About this task — Using the commit text below, mark each statement yes or no and quote the words that decide it. (a) The commit adds a zero-copy getter for contacts info. (b) The commit turns on the input out-of-range check. (c) After the change, get_pos passes self.base_link_idx to get_links_pos.

Provided passage —
-*-

[MISC] Leverage zero-copy mode to speed up Rigid Body accessors. (#2021)

* Disable input out-of-range check for efficiency.
* Add zero-copy setters for control_* methods.
* Add zero-copy Rigid link velocity getter.
* Add zero-copy contacts info getter.

Author: duburcqa

genesis/engine/entities/rigid_entity/rigid_entity.py

@@ -87,7 +87,7 @@ def __init__(
 
         self._free_verts_idx_local = torch.tensor([], dtype=gs.tc_int, device=gs.device)
         self._fixed_verts_idx_local = torch.tensor([], dtype=gs.tc_int, device=gs.device)
-        self._base_links_idx = torch.tensor([self.base_link_idx], dtype=gs.tc_int, device=gs.device)
+        self._base_links_idx_ = torch.tensor([self.base_link_idx], dtype=gs.tc_int, device=gs.device)
 
         self._batch_fixed_verts = morph.batch_fixed_verts
 
@@ -1702,7 +1702,7 @@ def get_pos(self, envs_idx=None, *, unsafe=False):
         pos : torch.Tensor, shape (3,) or (n_envs, 3)
             The position of the entity's base link.
         """
-        return self._solver.get_links_pos(self._base_links_idx, envs_idx, unsafe=unsafe).squeeze(-2)
+        return self._solver.get_links_pos(self.base_link_idx, envs_idx, unsafe=unsafe).squeeze(-2)

-*-

Source information —
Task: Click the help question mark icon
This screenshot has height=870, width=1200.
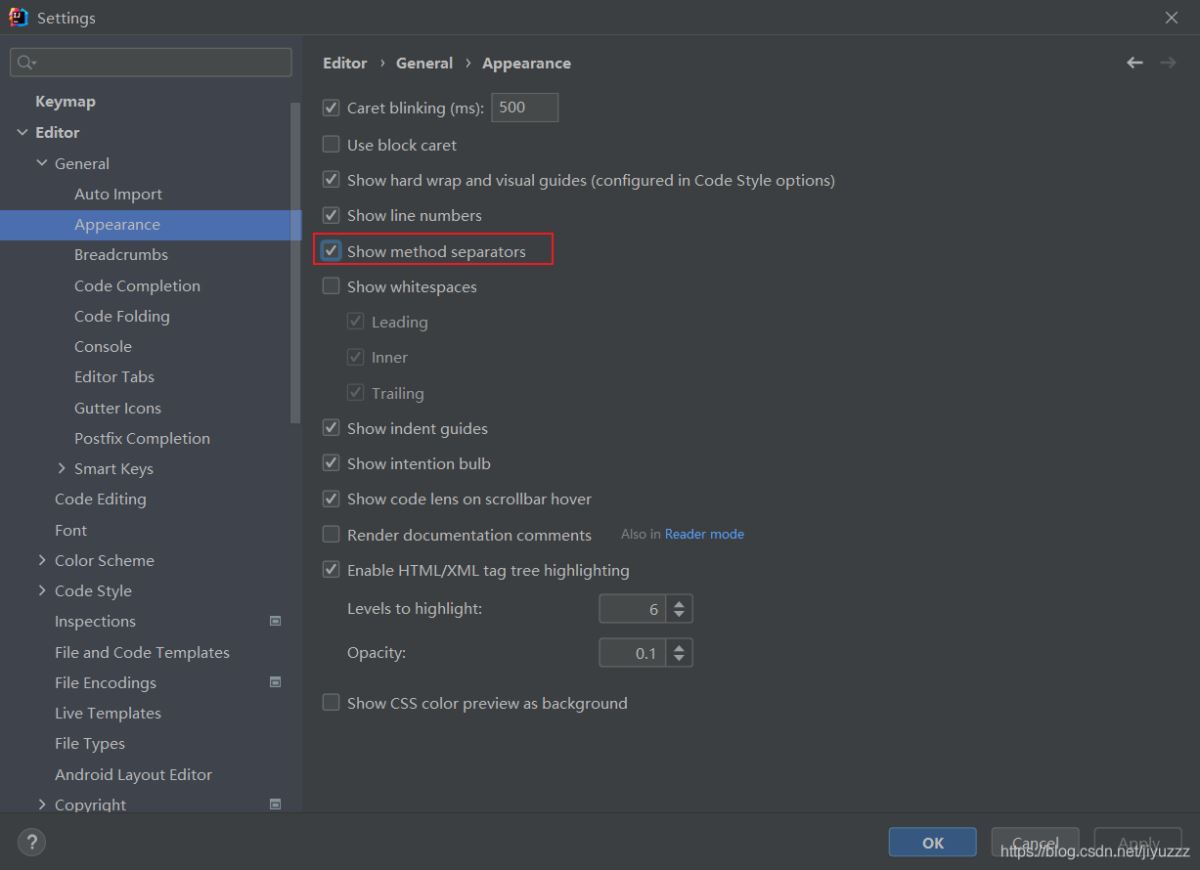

-*-

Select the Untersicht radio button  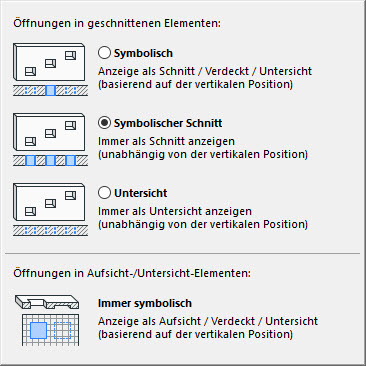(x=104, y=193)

-*-

Completed task —
(a) Yes: "Add zero-copy contacts info getter."
(b) No: "Disable input out-of-range check for efficiency."
(c) Yes: "return self._solver.get_links_pos(self.base_link_idx, envs_idx, unsafe=unsafe).squeeze(-2)"